● **Instructions to follow**
Whenever a line below holds the word "thumbnail", count it; then give the total and nothing else.
Segment Start: Data to process
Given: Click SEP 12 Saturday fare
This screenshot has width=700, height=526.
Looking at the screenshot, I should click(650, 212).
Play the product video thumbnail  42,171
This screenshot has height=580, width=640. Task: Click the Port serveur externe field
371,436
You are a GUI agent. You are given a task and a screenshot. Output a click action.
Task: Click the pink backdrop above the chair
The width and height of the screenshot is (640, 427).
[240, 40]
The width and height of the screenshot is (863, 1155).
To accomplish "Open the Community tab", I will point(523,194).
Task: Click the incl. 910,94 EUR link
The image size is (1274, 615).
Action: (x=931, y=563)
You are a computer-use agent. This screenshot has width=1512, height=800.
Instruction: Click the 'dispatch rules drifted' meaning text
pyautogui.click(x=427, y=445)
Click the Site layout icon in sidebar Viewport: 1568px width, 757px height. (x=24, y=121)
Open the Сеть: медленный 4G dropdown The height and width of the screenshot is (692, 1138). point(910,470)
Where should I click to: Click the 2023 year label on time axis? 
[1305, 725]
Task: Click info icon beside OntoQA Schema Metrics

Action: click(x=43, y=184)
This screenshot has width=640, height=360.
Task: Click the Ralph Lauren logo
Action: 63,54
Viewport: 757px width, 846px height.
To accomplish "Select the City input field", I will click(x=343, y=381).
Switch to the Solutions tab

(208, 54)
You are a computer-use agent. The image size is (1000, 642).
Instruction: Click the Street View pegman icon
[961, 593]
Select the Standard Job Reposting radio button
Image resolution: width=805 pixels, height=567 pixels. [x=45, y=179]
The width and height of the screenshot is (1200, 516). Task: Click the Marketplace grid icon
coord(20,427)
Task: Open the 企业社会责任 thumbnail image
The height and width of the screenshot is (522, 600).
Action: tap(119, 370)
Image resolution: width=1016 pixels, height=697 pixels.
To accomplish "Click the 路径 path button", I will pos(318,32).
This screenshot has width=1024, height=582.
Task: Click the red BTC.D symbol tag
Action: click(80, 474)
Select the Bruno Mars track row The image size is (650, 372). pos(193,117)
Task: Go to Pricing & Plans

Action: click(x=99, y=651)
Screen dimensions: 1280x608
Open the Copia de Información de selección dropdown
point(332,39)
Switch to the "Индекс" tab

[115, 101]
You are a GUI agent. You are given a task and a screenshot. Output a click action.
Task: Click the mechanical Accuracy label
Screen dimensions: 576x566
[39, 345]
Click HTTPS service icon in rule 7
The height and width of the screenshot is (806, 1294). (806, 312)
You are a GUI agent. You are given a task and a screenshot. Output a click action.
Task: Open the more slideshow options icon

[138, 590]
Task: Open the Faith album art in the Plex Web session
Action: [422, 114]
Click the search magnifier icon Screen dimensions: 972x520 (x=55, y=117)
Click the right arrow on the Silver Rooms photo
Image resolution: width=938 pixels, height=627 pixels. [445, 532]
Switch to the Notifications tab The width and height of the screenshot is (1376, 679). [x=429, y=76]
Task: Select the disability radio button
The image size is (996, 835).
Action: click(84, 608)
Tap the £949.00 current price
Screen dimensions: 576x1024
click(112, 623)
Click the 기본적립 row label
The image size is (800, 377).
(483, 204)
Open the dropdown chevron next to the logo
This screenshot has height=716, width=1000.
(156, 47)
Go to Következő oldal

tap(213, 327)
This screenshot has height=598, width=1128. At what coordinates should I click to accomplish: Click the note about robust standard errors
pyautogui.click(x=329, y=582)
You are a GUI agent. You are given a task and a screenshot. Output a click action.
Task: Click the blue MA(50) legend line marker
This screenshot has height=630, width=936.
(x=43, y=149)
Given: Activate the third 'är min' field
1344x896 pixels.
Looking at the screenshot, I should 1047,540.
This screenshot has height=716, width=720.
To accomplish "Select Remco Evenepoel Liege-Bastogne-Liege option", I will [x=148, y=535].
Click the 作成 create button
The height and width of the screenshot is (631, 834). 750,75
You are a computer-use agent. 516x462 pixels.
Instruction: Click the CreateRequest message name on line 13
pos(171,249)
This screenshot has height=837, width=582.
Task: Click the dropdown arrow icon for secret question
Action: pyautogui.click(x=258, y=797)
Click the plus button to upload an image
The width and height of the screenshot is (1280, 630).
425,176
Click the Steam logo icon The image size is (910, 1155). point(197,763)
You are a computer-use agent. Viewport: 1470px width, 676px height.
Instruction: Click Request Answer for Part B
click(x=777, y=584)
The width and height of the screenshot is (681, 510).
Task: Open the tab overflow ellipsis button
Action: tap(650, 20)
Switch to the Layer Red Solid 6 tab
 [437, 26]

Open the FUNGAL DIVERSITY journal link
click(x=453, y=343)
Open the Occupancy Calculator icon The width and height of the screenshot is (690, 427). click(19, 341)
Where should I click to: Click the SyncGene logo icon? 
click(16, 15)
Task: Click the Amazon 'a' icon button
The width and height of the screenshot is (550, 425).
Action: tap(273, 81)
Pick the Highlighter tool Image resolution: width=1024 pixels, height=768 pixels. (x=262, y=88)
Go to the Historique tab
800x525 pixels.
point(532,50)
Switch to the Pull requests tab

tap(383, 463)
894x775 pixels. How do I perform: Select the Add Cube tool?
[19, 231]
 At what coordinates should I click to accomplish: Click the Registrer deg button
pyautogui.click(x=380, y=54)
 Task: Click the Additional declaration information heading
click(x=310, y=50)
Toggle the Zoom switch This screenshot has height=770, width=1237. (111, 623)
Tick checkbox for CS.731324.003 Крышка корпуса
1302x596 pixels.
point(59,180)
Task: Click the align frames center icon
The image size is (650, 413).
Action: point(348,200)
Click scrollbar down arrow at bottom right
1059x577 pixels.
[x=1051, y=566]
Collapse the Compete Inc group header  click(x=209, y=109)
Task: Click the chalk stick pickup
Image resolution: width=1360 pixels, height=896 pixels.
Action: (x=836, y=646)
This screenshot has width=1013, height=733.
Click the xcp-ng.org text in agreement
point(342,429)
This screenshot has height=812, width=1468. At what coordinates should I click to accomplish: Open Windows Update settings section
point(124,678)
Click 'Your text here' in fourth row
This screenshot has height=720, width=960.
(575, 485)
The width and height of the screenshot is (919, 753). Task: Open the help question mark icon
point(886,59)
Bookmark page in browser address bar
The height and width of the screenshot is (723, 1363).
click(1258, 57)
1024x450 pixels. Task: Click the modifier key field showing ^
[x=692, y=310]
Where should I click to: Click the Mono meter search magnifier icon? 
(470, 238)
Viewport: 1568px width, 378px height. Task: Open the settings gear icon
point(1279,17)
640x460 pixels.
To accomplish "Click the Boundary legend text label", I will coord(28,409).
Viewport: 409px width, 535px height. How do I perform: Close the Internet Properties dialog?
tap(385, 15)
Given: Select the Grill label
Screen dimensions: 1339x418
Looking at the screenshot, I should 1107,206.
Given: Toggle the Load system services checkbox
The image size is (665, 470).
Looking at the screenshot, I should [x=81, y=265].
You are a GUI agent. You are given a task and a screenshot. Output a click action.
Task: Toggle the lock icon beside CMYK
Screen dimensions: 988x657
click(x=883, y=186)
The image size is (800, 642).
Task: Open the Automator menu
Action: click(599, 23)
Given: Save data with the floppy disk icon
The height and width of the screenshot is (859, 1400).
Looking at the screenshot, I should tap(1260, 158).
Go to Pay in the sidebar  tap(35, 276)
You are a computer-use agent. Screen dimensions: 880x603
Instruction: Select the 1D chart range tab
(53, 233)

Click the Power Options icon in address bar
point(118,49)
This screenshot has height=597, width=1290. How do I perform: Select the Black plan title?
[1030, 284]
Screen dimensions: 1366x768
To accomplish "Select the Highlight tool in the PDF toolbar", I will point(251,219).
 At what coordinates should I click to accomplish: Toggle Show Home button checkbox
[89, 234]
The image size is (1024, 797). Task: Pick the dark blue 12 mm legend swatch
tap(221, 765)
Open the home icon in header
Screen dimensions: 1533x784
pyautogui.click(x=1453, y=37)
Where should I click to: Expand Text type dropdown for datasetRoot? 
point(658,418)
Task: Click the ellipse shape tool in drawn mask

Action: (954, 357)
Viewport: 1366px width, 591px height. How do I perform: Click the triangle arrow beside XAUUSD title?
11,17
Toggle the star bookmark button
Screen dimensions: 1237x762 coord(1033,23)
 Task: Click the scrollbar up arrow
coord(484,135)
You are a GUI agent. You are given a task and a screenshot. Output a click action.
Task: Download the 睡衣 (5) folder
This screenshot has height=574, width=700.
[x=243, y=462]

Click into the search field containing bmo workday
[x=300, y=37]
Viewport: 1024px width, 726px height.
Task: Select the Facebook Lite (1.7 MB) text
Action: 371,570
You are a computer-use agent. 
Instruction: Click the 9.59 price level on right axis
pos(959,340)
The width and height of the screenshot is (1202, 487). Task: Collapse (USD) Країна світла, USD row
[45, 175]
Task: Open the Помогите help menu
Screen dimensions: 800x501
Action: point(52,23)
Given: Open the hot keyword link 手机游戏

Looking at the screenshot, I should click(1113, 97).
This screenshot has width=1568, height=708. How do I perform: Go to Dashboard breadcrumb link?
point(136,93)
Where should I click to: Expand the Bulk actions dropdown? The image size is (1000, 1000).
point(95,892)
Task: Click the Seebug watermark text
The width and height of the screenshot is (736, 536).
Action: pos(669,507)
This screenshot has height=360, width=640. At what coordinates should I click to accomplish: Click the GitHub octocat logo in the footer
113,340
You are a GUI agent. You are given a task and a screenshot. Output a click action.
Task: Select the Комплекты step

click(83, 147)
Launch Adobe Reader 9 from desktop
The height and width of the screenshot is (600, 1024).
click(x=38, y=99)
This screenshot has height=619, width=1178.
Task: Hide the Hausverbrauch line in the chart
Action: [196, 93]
Segment End: Data to process
● **Reply**
2